* **Task to complete**
Please work out how many lines in the data below hold the word "agent", and state only the number.

* **The data**

★ ★ ★ ★

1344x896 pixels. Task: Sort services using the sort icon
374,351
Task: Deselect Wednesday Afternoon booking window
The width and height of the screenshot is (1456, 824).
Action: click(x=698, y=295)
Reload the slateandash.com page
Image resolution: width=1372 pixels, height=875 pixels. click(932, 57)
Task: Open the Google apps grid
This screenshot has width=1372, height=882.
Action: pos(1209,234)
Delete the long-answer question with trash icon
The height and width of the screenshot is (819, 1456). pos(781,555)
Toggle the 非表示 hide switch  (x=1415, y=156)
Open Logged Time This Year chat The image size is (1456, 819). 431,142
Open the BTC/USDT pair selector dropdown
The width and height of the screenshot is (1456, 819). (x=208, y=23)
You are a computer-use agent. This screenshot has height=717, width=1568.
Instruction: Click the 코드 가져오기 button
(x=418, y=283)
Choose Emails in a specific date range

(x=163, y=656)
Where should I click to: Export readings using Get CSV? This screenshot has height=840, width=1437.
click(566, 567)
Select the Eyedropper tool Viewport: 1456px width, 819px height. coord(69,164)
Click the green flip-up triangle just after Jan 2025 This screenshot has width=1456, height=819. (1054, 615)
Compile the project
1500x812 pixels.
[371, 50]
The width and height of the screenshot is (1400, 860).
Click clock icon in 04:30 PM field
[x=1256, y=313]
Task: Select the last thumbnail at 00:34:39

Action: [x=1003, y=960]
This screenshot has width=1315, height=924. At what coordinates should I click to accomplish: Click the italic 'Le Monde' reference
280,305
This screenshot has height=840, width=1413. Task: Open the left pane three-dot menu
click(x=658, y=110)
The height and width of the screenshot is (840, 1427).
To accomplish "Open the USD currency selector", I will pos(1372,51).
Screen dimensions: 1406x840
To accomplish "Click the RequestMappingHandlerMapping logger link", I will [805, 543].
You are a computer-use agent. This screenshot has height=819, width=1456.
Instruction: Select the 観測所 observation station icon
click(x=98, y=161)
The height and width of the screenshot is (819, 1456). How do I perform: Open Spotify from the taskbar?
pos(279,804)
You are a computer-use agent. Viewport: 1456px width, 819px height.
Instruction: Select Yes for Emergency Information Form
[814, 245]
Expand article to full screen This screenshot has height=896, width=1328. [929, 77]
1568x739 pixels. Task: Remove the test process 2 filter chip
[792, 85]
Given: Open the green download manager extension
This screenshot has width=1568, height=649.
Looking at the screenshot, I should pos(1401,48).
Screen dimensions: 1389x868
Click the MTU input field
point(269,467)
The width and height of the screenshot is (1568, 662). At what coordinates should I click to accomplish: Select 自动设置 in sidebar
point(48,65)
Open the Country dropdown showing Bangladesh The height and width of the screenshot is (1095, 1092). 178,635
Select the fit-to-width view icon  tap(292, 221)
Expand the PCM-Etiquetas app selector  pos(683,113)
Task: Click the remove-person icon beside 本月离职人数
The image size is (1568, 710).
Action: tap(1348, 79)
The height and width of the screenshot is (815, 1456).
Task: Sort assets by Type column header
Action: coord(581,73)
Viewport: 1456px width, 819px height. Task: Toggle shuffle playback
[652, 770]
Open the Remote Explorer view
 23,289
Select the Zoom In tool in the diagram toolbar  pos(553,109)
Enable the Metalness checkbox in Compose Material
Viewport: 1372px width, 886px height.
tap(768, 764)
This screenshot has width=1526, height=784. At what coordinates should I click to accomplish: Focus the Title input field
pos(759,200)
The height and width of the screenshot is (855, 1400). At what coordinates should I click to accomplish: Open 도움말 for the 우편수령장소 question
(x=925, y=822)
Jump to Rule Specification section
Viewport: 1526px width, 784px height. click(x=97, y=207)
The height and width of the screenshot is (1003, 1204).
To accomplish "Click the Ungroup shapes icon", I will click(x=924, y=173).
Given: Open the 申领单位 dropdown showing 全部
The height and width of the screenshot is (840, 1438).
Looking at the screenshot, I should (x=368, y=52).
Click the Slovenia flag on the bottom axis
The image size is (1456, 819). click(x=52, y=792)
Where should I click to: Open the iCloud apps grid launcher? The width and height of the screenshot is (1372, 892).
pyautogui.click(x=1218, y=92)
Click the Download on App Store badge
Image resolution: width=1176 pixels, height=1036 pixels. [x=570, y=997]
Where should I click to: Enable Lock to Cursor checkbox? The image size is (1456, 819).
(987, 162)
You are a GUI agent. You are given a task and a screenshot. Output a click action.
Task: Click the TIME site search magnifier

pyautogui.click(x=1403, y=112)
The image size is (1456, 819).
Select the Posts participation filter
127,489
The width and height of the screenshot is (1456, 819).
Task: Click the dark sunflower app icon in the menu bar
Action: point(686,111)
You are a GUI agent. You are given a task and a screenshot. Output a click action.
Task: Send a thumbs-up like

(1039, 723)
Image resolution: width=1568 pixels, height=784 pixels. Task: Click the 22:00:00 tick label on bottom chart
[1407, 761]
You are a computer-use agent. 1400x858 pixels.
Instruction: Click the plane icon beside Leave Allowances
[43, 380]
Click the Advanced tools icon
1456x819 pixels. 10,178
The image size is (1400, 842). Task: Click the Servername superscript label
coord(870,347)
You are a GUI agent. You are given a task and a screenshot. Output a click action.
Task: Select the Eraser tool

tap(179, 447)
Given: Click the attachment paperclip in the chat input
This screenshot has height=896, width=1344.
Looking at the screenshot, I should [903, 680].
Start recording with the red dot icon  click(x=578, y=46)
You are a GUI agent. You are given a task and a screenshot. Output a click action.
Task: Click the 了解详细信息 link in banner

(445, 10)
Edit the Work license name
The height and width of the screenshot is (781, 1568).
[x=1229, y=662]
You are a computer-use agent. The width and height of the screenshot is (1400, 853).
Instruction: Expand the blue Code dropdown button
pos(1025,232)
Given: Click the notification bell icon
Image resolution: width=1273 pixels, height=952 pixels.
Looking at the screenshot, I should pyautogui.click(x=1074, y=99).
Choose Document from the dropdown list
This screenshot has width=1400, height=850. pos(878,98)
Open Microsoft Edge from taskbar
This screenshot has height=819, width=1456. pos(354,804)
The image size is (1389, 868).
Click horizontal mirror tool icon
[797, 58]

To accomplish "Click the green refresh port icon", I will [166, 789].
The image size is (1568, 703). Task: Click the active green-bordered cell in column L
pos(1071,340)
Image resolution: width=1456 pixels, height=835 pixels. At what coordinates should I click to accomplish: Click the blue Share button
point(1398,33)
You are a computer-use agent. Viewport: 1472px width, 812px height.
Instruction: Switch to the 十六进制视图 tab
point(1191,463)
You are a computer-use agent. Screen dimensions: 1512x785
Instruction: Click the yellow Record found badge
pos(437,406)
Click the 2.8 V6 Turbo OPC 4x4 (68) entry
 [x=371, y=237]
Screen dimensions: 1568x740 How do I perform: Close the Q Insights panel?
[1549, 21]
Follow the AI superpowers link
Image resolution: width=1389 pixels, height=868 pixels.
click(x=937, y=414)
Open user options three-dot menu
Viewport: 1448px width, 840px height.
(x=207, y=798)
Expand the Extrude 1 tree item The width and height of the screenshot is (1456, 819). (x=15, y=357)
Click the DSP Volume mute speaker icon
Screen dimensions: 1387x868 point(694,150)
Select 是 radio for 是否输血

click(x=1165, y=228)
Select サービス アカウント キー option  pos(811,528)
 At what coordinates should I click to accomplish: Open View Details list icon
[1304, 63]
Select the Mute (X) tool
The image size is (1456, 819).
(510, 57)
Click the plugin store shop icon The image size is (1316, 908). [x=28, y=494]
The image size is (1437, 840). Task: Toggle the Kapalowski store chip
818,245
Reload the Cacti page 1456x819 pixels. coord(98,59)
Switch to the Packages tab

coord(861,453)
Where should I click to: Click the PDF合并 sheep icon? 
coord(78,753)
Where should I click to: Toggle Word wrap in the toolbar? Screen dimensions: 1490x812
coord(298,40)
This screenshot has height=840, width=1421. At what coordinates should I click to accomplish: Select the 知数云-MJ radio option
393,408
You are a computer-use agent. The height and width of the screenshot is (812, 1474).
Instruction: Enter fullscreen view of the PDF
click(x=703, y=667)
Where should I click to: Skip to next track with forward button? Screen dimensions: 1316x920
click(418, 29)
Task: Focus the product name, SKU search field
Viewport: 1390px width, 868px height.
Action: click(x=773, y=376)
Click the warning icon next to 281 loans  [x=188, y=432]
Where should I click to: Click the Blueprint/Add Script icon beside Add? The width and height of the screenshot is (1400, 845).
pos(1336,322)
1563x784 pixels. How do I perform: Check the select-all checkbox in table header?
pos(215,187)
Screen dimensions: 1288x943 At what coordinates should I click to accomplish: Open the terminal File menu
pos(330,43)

★ ★ ★ ★

* **Completed task**
12